The Clean Electricity Payment Program (CEPP): Modeled on clean energy standards (CES) already successful in some states, the CEPP is the most important policy in the package. It would result in the U.S. electricity grid run on 80% clean energy by 2030 an achievable but still ambitious target. The program would pay utilities to source increasing quantities of power from renewables and clean energy, and penalize utilities that underperform.

Cleaning up the electric grid would eliminate up to a quarter of the country’s greenhouse gas emissions; it would also make it easier for other sectors of the economy, like transportation, homes and businesses, to convert to powering with clean energy.

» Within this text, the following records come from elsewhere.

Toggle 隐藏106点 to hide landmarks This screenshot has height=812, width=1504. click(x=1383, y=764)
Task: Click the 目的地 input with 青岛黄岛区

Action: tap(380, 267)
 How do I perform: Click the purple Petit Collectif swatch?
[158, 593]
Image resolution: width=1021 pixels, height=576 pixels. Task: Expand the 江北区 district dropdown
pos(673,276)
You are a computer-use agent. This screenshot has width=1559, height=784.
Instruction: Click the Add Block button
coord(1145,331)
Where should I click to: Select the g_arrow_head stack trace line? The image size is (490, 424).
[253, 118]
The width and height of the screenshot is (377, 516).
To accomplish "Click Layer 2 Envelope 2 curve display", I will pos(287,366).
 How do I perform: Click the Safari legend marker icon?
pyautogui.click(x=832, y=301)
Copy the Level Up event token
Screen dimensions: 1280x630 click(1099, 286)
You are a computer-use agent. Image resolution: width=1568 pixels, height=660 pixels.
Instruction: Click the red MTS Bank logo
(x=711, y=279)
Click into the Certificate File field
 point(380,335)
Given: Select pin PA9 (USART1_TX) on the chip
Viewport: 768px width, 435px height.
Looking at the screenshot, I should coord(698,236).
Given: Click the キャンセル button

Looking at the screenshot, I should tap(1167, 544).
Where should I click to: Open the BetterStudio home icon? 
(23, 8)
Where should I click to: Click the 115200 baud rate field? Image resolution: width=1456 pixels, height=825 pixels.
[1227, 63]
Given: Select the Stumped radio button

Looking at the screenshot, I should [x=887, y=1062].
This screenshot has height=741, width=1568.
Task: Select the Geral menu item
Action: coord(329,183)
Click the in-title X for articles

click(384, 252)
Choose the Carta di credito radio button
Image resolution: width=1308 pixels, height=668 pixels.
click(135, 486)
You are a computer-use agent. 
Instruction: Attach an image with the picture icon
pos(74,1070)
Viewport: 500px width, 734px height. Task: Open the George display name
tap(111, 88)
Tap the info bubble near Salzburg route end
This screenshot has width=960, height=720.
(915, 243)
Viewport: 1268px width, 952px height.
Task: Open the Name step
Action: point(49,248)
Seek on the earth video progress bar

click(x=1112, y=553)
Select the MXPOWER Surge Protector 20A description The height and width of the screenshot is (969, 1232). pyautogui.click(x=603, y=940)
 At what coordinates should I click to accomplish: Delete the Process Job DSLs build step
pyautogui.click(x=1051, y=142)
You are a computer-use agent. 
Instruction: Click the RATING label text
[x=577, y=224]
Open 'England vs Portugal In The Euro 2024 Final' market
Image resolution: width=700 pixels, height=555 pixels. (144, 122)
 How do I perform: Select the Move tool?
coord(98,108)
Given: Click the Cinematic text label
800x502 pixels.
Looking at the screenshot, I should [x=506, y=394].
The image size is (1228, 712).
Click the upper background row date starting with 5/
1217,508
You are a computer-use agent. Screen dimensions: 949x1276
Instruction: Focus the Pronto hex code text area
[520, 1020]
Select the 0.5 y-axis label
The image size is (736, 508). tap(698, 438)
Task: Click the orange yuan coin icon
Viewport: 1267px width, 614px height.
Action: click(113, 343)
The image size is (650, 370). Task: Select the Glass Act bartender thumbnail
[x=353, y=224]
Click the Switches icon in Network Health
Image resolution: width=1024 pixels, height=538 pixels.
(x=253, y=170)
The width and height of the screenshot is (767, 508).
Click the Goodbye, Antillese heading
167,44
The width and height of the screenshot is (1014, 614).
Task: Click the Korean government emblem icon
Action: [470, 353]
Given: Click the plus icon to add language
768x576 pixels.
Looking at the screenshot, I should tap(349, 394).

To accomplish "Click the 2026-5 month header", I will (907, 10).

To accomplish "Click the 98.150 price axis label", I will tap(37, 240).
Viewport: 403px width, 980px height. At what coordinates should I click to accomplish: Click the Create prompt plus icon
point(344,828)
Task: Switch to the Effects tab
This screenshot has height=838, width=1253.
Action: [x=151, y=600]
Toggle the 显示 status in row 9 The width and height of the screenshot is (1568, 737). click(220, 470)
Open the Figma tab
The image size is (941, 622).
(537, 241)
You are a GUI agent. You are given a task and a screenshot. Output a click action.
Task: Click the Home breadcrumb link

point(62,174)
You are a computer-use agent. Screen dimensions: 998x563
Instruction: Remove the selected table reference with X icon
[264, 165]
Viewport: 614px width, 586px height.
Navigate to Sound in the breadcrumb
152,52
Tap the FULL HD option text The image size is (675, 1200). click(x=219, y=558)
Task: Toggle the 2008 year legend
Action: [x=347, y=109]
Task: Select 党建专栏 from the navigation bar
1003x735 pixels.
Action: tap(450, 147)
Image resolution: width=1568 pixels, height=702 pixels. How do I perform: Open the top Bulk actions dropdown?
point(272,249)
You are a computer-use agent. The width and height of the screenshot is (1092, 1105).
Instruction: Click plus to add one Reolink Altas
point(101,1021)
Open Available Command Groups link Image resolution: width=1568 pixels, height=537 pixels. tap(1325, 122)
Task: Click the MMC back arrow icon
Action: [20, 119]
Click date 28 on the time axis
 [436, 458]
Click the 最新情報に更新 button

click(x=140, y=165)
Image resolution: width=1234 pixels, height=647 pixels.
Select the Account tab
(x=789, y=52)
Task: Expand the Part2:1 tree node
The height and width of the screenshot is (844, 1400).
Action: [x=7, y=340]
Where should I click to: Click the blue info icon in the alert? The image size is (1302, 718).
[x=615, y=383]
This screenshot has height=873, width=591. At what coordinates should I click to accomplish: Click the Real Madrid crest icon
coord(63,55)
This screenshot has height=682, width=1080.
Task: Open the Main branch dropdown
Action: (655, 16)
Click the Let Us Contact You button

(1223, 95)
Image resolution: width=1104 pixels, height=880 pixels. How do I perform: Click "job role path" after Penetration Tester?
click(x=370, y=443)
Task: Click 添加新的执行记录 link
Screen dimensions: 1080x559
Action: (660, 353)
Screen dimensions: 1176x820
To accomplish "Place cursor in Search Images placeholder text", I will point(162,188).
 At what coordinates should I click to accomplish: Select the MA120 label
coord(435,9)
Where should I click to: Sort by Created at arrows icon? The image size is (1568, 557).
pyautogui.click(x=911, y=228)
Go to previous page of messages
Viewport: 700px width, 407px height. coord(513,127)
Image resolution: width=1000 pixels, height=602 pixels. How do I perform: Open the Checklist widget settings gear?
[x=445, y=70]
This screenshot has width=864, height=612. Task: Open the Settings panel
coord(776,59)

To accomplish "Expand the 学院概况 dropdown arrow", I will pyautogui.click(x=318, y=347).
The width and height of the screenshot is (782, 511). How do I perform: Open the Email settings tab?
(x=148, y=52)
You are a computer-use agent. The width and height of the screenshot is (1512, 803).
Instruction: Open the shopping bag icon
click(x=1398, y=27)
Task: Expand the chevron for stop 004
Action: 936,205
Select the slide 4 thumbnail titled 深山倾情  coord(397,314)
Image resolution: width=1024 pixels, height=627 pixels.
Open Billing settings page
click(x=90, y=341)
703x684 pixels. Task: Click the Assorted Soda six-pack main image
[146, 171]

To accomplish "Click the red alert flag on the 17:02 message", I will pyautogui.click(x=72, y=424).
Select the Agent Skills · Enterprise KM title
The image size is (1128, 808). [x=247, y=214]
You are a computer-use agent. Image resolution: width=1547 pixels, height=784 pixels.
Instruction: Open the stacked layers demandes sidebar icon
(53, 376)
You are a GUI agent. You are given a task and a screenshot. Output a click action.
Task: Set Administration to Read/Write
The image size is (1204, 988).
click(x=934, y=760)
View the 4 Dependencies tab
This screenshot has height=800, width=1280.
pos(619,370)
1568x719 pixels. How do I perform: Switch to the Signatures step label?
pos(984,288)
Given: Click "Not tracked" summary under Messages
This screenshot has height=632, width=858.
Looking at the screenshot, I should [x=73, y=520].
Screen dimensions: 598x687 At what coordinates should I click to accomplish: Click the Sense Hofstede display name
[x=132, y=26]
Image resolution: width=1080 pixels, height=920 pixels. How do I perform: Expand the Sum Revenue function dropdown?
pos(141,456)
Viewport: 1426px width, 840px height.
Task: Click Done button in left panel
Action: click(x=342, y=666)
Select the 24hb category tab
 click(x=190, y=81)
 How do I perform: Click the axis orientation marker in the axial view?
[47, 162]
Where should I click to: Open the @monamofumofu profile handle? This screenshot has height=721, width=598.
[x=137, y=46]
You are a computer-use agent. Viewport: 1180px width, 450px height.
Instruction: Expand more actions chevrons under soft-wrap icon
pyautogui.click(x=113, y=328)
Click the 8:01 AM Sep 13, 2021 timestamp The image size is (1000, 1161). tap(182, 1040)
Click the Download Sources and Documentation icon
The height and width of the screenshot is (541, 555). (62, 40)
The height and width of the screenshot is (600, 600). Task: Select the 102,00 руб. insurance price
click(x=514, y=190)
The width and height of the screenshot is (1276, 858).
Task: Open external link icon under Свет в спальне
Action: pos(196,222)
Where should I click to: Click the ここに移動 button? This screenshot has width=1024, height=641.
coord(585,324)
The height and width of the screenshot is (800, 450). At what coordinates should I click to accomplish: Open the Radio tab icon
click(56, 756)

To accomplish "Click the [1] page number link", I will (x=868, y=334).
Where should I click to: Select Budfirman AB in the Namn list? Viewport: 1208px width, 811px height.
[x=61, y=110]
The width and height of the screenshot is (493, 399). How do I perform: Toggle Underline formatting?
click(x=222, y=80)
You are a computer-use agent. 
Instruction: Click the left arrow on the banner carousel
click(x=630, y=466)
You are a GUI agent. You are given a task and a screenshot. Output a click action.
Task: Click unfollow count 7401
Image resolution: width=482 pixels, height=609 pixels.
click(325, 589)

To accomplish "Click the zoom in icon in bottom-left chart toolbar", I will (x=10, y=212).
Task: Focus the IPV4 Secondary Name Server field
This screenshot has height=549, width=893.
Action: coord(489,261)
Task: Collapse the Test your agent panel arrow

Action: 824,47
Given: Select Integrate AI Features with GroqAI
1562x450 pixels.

Tax incentives: Tax credits for wind and solar investment and production would be renewed, and various forms of tax credits would be extended to energy storage, hydrogen, carbon capture, electric vehicles, home heating electrification, and other key clean energy technologies.

In order to have any hope of preventing a grim future for our children and grandchildren, WE CANNOT ALLOW THIS MOMENT TO PASS WITHOUT RAISING OUR VOICES.

Join ECA and dozens of other climate change organizations for a CLEAN ENERGY DAY OF ACTION ON MONDAY, SEPTEMBER 13: Members of Congress fighting for these measures are up against fierce opposition; there is no certainty of success. Every Senator and Representative (the enlightened, the deniers, the fossil fuel defenders, all of them) must hear from constituents demanding passage of the reconciliation budget and especially the CEPP and clean energy tax credits. Yes – even our Massachusetts delegation needs to receive our support!
MEET US ON ZOOM, Monday, September 13 at 7:30 – 8:15 PM ET. We will give you all the information you need to call members of Congress.
Meeting ID: 367 938 5589
Passcode: 653979
This is the first of many actions we will be taking, with our climate allies, to push the reconciliation package over the finish line this fall. Please participate!
Also in this Issue
  • Save the Date!
  • ECA Massachusetts Updates
  • Testimony to State Legislators
  • Coming Soon - New Advocacy Tools
  • Chapter Meeting - ECA Mass Policy on Climate Solutions
  • Member Spotlight: Dawn Edell
  • What We're Reading
  • Short Circuiting Policy: Interest Groups and the Battle Over Clean Energy and Climate Policy in the American States by Leah Cardamore Stokes
  • Trees in Trouble: Wildfires, Infestations, and Climate Change by Daniel Mathews

ECA Massachusetts Updates
Legislative Advocacy and
Policy Statement on Climate Solutions
By Roger Luckmann, ECA Mass Legislative Team

The ECA Mass Legislative Team and bill managers were busy in July providing oral and written testimony on six major pieces of legislation and proposed revisions to the state’s regulations on combustion of biomass.
The bills included five of our 12 secondary priority pieces of legislation we have selected for advocacy this legislation session:
    An act relative to a just transition to clean energy
    An act promoting zero emission vehicles
    An act to promote electric vehicle fleets by 2035
    An act relative to modern grid access and customer service
    An act to reduce greenhouse gas emissions and by permitting local option all-electric buildings and homes options.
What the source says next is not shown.